June 25th, 2010 7:23pm Report this comment

If this is the only reason then it can be done via a library or internet cafe for a small fee. I purchase my car tax disc online. The other side of the coin is that if everyone did this it would put a nail in the coffin of the last of the rural post offices and that would cause problems for many, mainly the elderly in rural areas. But that's a story for another day.

Anne Wotana Kaye 1

June 26th, 2010 1:15pm Report this comment

Susan, perhaps you know the answer to this. It was once possible to pay water biils, where there is a booklet provided by Thames Water, at Post Offices. This was stopped, and one has to go to a Paypoint. Do you think this is a deliberate attempt to deny trade, and therefore profits to the Post Office? To me, it seems like a government directive, that obviously either Cameron hasn't altered yet or doesn't intend to.

JohnAnt

June 26th, 2010 8:06pm Report this comment

"Quite why they needed promoting in this way I have no idea."
They don't Susan: it's all smoke and mirrors - but the Tories and LibDems need re-election and are competing for rural and elderly voters in rural constituencies!
Your point about infrastructure is a good one.

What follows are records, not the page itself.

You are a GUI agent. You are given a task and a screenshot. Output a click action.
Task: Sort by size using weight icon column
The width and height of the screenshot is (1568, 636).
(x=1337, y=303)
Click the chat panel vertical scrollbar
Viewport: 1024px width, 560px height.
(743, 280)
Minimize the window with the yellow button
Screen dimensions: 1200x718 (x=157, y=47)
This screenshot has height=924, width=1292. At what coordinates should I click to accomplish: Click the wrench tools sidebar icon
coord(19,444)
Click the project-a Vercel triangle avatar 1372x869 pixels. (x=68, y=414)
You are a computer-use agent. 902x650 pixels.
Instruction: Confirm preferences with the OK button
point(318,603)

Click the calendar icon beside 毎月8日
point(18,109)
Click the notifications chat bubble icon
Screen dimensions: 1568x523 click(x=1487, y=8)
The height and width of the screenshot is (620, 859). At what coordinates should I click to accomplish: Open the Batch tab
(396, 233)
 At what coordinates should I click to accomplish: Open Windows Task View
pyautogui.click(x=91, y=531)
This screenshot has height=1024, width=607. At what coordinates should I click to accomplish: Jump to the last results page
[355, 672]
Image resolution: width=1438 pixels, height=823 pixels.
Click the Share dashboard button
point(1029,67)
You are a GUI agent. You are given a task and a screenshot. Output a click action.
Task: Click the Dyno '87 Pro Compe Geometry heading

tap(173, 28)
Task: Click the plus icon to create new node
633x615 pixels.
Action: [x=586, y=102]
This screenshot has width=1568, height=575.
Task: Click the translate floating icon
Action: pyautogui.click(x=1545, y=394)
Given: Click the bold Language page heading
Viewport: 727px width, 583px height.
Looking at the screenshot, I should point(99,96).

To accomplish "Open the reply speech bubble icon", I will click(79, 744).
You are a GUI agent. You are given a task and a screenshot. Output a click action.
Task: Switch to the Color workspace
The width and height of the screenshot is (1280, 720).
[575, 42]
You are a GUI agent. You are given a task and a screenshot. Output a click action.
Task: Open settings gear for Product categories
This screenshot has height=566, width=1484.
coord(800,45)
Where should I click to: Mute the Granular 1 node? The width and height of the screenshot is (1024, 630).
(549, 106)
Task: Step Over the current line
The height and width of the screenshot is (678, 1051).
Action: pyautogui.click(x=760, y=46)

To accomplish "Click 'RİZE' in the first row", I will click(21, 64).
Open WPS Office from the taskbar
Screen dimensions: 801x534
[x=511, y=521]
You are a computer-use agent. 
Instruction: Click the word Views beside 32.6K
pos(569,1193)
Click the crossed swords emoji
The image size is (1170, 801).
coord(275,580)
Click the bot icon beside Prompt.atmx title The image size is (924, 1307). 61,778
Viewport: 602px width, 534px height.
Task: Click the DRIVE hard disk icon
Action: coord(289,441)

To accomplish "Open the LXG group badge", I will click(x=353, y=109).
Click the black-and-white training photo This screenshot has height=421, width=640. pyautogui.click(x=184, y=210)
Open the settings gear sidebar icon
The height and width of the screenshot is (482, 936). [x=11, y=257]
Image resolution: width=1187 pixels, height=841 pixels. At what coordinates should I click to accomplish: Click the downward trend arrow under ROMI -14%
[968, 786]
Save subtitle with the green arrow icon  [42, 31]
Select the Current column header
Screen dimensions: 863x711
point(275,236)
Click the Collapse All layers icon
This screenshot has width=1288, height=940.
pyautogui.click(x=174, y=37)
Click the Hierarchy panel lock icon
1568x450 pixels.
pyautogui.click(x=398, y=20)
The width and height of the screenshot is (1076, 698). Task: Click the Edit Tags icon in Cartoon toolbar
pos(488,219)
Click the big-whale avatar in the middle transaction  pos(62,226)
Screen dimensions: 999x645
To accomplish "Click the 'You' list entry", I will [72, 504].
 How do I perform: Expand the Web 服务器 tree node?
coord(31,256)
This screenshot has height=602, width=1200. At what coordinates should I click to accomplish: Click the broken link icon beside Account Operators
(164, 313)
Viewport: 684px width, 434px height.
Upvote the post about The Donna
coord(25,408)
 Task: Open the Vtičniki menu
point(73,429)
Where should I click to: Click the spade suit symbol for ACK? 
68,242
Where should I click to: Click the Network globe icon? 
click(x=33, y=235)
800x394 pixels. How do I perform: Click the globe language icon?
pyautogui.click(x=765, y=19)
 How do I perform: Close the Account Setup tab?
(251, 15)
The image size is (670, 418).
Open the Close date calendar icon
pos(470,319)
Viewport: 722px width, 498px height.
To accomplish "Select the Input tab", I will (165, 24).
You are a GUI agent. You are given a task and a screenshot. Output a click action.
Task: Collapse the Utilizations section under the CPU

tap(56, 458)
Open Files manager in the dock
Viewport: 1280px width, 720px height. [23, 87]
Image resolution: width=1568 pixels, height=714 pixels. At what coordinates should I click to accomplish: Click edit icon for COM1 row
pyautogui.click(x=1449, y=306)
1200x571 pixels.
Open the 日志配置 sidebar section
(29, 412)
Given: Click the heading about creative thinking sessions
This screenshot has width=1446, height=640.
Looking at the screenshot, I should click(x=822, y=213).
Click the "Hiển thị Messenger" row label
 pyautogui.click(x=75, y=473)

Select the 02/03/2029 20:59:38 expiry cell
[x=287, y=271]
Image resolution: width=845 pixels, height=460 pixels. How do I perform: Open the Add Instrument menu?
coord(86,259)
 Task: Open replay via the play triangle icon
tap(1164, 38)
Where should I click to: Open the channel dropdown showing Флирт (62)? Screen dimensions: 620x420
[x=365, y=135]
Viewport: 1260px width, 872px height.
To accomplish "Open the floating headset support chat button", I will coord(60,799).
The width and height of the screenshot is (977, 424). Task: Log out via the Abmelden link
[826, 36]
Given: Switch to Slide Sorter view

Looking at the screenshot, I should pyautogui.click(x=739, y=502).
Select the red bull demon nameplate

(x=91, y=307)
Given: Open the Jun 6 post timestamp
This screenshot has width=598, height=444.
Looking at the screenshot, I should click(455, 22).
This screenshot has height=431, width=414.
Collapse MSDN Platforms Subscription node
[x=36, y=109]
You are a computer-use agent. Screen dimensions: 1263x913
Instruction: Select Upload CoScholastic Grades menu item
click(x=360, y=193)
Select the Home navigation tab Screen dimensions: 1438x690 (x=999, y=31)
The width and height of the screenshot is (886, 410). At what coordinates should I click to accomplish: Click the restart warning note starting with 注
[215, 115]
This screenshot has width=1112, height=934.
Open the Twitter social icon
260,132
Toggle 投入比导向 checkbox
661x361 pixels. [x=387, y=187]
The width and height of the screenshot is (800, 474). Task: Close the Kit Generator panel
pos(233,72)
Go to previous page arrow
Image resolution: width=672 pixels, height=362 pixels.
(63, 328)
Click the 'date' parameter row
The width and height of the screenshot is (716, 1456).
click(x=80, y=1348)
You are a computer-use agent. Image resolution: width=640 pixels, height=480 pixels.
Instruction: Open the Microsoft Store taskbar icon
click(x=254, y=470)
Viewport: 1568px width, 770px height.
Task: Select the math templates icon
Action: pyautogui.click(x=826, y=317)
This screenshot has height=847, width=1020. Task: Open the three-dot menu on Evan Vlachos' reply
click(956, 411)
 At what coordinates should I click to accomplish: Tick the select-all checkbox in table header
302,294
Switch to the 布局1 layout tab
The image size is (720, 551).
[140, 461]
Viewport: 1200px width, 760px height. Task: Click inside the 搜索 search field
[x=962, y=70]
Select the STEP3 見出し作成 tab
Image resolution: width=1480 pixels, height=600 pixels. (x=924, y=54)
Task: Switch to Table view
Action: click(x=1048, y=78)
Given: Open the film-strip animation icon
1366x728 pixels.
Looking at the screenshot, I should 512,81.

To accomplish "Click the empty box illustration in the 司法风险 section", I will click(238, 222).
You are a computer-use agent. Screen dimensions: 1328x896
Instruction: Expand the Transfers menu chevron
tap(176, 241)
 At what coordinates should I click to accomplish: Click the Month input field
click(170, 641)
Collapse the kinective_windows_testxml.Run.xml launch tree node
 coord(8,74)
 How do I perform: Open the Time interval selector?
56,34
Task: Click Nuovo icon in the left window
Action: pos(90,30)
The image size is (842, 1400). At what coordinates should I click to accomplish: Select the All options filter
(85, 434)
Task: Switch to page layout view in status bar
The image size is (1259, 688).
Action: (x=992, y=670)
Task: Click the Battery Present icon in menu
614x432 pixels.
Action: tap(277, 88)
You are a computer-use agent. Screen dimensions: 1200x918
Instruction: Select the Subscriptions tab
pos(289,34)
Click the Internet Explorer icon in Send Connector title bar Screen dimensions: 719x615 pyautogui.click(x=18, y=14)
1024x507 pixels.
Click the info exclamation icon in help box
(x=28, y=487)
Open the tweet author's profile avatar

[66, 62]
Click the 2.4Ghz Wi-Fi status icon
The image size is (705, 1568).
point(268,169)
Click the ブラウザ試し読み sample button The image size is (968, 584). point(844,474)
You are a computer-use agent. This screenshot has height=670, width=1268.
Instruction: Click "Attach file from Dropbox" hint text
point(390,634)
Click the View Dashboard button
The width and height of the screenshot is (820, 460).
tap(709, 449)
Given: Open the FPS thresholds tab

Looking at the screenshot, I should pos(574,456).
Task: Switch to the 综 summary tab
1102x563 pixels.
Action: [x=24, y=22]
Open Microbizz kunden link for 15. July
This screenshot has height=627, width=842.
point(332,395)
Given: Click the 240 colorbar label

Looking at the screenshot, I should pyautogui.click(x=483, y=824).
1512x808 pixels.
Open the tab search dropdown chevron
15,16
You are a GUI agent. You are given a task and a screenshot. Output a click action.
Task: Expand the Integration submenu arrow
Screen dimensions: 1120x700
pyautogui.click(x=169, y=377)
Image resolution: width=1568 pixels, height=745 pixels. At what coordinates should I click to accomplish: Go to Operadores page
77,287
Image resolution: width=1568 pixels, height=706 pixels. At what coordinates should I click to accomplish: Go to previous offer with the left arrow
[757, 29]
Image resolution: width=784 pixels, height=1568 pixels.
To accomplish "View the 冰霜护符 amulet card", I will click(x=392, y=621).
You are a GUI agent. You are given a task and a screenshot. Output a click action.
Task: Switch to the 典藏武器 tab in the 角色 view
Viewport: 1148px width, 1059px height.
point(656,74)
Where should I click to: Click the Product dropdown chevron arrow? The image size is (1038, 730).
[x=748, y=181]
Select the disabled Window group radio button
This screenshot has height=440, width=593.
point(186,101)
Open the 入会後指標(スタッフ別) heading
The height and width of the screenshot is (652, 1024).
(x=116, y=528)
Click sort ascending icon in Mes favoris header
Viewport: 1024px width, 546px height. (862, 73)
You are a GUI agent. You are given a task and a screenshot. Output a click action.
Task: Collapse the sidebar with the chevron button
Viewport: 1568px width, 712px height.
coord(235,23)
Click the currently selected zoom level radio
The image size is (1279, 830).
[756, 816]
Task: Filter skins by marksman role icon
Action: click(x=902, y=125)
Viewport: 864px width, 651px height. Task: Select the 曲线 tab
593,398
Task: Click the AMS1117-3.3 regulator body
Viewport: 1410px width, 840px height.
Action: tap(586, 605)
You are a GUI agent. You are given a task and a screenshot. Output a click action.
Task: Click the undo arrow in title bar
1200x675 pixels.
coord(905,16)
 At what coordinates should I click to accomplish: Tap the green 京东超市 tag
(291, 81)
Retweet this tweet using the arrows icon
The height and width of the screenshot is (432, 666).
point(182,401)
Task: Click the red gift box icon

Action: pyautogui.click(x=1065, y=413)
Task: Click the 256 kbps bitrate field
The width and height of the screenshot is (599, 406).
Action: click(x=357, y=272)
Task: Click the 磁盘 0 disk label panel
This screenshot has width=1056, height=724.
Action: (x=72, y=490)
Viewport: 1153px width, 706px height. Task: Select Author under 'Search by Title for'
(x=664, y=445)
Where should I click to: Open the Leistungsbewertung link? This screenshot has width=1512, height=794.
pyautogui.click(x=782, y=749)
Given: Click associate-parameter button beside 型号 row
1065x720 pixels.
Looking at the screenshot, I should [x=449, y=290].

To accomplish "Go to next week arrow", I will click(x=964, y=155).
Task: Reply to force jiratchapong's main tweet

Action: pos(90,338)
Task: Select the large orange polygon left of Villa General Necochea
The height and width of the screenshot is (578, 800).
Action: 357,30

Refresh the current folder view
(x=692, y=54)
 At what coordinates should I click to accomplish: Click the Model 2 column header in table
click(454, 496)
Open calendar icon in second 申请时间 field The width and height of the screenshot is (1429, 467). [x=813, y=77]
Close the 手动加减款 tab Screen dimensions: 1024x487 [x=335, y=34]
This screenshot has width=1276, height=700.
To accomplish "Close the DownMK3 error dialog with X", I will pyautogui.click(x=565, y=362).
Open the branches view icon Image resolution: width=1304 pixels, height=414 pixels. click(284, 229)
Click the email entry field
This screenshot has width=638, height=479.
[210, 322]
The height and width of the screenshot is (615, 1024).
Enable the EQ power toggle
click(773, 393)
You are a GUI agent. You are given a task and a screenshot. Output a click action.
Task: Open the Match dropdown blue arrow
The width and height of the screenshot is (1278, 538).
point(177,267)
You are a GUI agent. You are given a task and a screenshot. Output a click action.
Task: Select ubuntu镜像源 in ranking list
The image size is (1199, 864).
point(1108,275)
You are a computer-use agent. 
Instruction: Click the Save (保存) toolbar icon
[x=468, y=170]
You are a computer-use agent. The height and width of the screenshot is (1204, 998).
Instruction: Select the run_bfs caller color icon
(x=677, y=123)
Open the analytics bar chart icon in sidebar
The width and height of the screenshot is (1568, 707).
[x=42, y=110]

I have a friend who runs a business in Essex, near a large-ish town, and his business unit has no broadband access. BT refuse to run an overhead cable - ever: 'not worf it'.
So how is it that the UK has selective broadband based on proximity to large population centres, while most of small-town Europe is broadbanded and e.g. Papua New Guinea has been networked with underground cable since the late 1980s, when we were struggling with BT's blighted System-X?
Infrastructure is one area - perhaps the only area - where there's a genuine argument for government control and banging-heads-together. But the British government hasn't yet been invented that can do that and not make a pig's ear of it.

SUSAN HILL

June 27th, 2010 1:36pm Report this comment

JohnAnt
I should count myself lucky then that, troublesome though it may be, I do have a wireless brosdband connection. The problem is, as I am going to blog about soon, BT still has a monopoly outside areas with cable. It has competition as an ISP but not in line provision and ownership.
Your friend may have to move his business.

Tom

June 29th, 2010 12:14pm Report this comment

Susan,

Martha has stated repeatedly that she is not taking the salary.

Ken Bishop

July 3rd, 2010 11:53am Report this comment

Ann: Why do you refer only to Thames Water? Almost all the UK is outside the Thames region. I courteously suggest that you are as guilty as many Speckie columnists in thinking that the rest of us are somehow less real than you. Remember Rory Sutherland's hilarious explanation that the UK was "small and crowded" because the enormous empty bits didn't count?